__Exercise details__:
Each line of the records containing "this" is to be copied out and returned.

__Stored data__:
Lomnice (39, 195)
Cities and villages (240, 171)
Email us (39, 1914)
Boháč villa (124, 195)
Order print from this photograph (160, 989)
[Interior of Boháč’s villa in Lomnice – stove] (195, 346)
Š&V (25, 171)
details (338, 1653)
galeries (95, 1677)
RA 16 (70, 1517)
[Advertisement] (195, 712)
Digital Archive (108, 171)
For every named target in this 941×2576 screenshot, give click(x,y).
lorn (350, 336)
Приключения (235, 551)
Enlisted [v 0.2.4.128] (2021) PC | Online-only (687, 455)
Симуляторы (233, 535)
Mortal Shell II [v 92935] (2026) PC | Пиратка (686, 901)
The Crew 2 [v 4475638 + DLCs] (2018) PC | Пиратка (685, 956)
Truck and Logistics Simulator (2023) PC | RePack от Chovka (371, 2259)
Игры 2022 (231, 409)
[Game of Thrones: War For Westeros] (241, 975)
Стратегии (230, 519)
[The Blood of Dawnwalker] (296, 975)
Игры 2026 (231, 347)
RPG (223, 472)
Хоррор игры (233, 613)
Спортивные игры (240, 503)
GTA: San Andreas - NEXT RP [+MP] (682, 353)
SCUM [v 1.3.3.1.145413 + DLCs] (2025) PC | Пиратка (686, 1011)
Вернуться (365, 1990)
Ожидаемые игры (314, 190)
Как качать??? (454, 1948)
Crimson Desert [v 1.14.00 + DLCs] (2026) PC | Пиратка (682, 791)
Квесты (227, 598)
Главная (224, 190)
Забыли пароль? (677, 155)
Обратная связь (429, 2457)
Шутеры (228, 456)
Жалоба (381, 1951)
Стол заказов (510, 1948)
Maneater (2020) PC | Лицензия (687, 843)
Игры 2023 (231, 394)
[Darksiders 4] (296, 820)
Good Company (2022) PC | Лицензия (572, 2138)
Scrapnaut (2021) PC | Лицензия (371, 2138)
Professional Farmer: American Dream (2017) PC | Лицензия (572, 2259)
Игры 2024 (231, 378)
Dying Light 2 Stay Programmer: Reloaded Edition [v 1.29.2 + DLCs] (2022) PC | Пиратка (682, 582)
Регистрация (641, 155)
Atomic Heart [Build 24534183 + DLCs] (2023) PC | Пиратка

__Your response__:
Order print from this photograph (160, 989)
For every named target in this 941×2576 screenshot, give click(x,y).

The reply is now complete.